Durant, Oladipo show their moves in Goodman League
Further proof of Victor Oladipo's ascension from unheralded DeMatha prospect to the No. 2 overall in the NBA Draft came Sunday night at his former High School - against Kevin Durant.
Look past the high-rising guard's inclusion in the Goodman League Roundball Classic. Even with several future professional peers also on the court and John Wall observing from the sideline, it was Oladipo in the game's spotlight matchup versus the Oklahoma City Thunder star. Durant is the face of D.C. area basketball, not to mention part of an incredibly short list of those considered the best in the NBA.
The local products faced each other throughout, landing basketball-type haymakers via long distance shots, highlight dunks and tight defense until the final buzzer, which came without an actual winner declared. The game ended in a 116-116 tie.
"It was real fun just to go against him [after] growing up watching him play," Oladipo said. "It's just the competitive nature of both of us. He's a great player, one of if not the best player in the league."
The mano-y-mano type scenario developed in the second quarter. On one possession, Oladipo stole the ball from Durant and quickly went into offensive mode with a fast break dunk. Moments later, the Orlando Magic rookie and supposedly suspect perimeter shooter pulled up from just inside half court and drained a 3-pointer.
The 6-foot-11 Durant, who finished with a game-high 40 points, then backed down the 6-foot-3 Oladipo before fading back for a high degree of difficulty 3-pointer at the buzzer.
"I'm happy for him," Durant said of Oladipo. "He worked his way to the top so you've got to respect him. I was going to support him since he came from this area. We've kind of got a brotherhood, everybody in the league that's from this area. I know he's going to do well."
Durant scored the final basket at the end quarters one, two and three, but nobody scored a true final basket.
With the score tied in the final seconds, Durant blocked Oladipo's attempt at a game winning 3-pointer. In theory, overtime was up next, but fans who had watched the doubleheader action joined the players on the court and organizers waived the white flag.

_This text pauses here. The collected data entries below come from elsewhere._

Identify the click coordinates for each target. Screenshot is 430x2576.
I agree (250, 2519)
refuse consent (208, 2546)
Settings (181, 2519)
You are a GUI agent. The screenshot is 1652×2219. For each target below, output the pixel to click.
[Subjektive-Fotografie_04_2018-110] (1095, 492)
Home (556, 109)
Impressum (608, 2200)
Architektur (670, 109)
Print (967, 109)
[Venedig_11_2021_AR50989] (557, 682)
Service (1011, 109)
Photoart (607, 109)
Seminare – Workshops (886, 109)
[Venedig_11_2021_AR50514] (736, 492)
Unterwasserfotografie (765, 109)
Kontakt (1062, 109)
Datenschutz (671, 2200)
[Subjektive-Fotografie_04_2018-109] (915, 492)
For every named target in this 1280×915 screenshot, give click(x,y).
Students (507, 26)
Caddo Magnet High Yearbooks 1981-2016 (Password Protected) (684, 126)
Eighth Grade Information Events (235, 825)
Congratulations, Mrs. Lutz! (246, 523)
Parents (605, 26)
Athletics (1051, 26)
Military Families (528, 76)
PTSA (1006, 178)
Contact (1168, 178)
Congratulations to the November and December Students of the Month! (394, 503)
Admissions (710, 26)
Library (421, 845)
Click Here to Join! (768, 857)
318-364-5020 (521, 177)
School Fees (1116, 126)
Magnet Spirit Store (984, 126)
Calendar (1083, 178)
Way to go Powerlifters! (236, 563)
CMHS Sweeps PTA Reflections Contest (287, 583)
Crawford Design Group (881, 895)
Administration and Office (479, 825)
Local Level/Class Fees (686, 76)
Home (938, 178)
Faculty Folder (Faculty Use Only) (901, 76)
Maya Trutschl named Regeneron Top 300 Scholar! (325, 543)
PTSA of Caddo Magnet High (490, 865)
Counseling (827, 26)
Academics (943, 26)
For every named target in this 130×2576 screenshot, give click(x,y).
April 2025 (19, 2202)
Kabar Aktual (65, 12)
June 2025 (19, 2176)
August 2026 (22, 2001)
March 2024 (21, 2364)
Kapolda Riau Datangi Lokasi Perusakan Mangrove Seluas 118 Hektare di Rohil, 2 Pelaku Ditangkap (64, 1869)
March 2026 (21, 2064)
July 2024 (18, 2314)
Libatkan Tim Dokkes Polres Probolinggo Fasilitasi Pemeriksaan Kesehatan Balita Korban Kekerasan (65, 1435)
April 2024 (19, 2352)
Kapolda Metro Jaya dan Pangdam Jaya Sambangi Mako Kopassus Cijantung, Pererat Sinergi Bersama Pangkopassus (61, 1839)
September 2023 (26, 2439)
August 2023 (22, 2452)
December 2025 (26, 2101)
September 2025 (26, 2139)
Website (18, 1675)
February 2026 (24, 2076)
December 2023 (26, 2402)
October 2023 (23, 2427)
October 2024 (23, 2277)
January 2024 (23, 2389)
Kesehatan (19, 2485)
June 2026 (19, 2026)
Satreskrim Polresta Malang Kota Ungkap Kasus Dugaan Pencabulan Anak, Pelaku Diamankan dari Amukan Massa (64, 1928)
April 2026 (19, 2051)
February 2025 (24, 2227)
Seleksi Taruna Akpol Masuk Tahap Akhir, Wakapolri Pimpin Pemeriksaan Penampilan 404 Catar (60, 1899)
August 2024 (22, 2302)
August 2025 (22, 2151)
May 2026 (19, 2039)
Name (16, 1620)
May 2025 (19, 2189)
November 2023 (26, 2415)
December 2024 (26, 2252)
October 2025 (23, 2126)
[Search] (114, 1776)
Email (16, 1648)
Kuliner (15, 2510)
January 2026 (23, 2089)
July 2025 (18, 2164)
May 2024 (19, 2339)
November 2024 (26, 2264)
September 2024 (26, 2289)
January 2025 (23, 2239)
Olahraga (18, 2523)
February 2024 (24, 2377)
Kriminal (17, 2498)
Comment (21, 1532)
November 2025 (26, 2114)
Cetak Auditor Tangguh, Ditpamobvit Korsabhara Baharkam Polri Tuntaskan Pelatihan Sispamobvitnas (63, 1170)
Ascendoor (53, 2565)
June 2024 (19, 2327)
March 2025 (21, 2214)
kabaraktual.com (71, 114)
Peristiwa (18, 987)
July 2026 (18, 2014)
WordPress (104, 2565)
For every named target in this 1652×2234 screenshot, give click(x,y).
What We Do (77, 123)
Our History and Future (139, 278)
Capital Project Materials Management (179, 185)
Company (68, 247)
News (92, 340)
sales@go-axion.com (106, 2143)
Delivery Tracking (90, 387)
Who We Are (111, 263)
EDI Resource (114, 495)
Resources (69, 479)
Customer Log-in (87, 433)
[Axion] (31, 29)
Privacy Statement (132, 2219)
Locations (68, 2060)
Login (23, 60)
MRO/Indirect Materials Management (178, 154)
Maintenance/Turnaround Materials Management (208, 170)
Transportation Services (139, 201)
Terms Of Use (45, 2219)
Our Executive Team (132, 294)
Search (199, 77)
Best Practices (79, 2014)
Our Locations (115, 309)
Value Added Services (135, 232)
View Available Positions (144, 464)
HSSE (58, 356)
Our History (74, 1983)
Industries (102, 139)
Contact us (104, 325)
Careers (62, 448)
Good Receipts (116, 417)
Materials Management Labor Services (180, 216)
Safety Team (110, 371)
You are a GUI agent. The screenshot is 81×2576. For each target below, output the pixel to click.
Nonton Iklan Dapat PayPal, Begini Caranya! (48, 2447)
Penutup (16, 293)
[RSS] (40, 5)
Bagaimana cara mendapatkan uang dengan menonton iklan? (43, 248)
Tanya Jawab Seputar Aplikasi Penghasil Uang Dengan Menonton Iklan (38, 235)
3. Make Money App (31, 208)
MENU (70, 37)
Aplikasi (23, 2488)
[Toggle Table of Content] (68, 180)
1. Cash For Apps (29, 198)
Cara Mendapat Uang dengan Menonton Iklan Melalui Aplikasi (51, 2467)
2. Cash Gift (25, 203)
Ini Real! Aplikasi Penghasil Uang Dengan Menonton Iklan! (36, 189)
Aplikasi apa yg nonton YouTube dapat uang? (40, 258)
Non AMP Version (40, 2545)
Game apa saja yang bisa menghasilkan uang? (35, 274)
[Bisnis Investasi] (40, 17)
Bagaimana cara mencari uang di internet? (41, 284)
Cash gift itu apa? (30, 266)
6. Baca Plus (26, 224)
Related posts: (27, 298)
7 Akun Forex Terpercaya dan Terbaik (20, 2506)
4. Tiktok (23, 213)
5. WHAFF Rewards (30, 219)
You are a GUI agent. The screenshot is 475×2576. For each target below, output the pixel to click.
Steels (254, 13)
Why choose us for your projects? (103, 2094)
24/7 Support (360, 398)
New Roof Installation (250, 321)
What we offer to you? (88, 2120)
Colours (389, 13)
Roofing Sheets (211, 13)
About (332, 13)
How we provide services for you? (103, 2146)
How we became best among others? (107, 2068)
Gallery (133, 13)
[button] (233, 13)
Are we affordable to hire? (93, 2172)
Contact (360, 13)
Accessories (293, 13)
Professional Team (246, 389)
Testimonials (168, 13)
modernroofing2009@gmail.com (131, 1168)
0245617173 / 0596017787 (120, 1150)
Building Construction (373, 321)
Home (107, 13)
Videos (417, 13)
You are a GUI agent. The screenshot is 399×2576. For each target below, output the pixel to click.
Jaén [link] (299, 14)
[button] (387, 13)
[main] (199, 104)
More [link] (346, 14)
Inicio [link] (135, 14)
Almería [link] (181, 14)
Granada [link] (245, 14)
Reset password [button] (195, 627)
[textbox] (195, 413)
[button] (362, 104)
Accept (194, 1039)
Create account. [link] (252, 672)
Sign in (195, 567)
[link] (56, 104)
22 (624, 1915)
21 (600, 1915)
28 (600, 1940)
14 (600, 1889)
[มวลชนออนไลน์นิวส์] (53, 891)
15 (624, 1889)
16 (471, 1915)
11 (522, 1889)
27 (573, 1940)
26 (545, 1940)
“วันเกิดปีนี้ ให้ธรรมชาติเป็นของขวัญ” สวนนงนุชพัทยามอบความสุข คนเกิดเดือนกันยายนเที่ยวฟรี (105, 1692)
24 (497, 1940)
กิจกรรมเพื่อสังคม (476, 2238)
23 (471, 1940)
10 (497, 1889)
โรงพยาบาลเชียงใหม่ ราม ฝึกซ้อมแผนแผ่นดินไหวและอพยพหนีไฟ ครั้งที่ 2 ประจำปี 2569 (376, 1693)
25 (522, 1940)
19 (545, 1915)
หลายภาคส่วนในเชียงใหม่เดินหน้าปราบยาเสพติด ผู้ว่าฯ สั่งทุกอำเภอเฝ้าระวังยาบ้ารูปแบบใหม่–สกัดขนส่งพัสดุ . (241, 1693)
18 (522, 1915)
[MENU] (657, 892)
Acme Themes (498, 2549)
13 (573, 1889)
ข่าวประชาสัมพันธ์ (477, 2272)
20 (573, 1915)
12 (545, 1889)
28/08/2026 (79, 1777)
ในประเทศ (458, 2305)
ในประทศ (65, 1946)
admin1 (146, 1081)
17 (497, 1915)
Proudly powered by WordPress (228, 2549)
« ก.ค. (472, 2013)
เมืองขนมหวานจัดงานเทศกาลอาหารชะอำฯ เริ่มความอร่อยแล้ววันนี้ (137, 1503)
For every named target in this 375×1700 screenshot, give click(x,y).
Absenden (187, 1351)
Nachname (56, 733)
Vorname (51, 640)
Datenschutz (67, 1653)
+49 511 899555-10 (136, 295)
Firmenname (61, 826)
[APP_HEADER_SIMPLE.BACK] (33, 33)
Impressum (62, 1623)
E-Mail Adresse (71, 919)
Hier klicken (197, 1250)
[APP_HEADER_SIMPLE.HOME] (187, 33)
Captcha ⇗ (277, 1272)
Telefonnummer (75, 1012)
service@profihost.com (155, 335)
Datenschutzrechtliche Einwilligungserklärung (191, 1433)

"Nobody got hurt so it ended like that," said David Hawkins (Archbishop Carroll/Temple). "I'm sure Kevin was showing [Victor], 'welcome to the NBA' and Victor was repping his home court. It was fun."
Fun, sure, though for Oladipo, surreal is the more apt description.
"It means a lot to me," said the Upper Marlboro native, who finished with 28 points. "I grew up here, basically. I went to school down the street five minutes away. I came to this High School under recruited. To come back and play in this prestigious game after growing up watching games like this with the KD's and the Mike Beasley's and then to play on the same court as them is a blessing."
Other notables included Greg Monroe (Georgetown/Pistons), Thomas Robinson (Eastern/Trailblazers), ex-Wizard Roger Mason (Good Counsel), Austin Freeman (DeMatha/Georgetown). Regardless, especially in these parts, nobody is more notable than Durant is.
"Everybody wants to see Kevin," said Wall, who set next to Durant during the game and spoke with CSNwashington before tipoff.
"He's one of the top two best players in the league," Wall said of Durant. "He's going to do what he do. It's just exciting to be here. Even though I'm not playing, I always come out and show support."
Those in the stands, including Wizards assistant coach Sam Cassell, did not have to wait until the main event for a glimpse of Durant playing. In the preliminary game, the Goodman League held a 15-point halftime lead over their counterparts from the Watts League. Moments after arriving at the gym wearing his customary backpack, Durant surprisingly entered the game of non-pros for Watts. With his hustling, defending and 3-point making ways, Watts won by eight points.
After the main event and in between the picture taking and autograph signing, Durant talked about supporting Oladipo, the latest basketball savant emerging from the D.C. area.
"It's his time. I'm happy for him," Durant said. "It's my job to help pave the way for him like the guys who did that for me. Of the D.C. basketball guys, he's the new face of it. I'm looking forward to seeing him play [in the NBA]."
Oladipo, who faces the Wizards at the Verizon Center on December 2, can't wait to oblige.
"Those guys are proven," Oladipo said." I haven't even played a game yet. I'm just looking forward to going out there."